Assigned task
Could you report every line of the listing below that holds the word "agent"?

Data records START

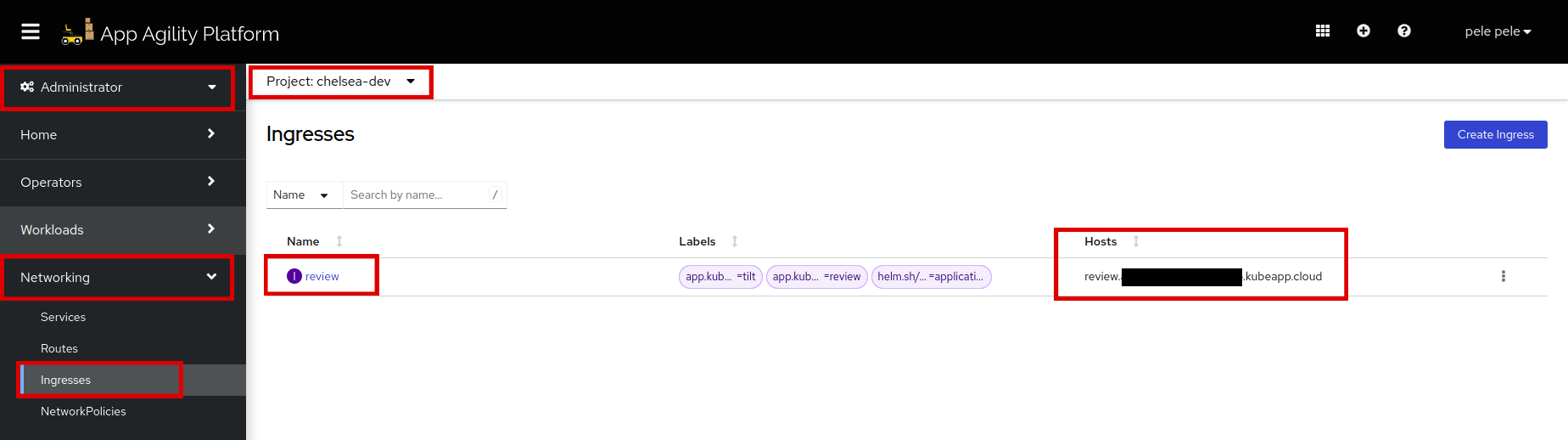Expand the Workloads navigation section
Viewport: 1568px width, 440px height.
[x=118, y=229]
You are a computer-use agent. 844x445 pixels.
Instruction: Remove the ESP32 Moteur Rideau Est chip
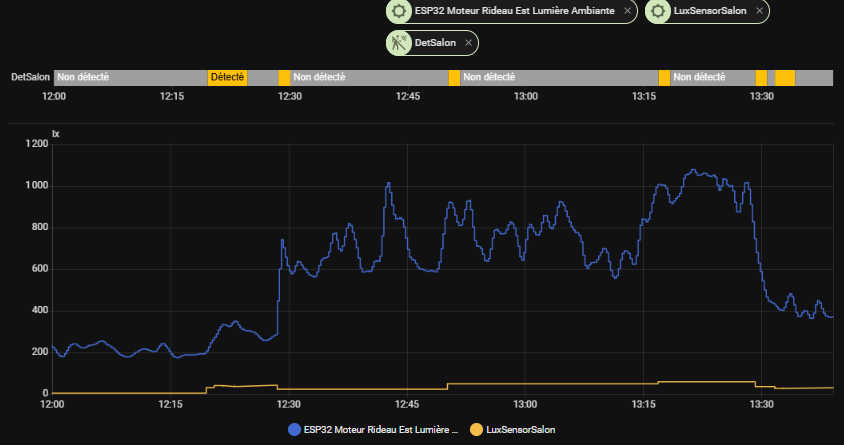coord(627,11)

Data records END
Data records START

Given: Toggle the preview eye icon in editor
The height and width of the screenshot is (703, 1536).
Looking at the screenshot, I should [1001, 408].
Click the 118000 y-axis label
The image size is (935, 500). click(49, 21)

Data records END
Data records START

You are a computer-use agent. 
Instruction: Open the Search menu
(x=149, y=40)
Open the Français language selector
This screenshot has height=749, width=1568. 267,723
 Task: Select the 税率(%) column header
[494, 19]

Data records END

Solved exercise
You are a computer-use agent. 844x445 pixels.
You are a computer-use agent. 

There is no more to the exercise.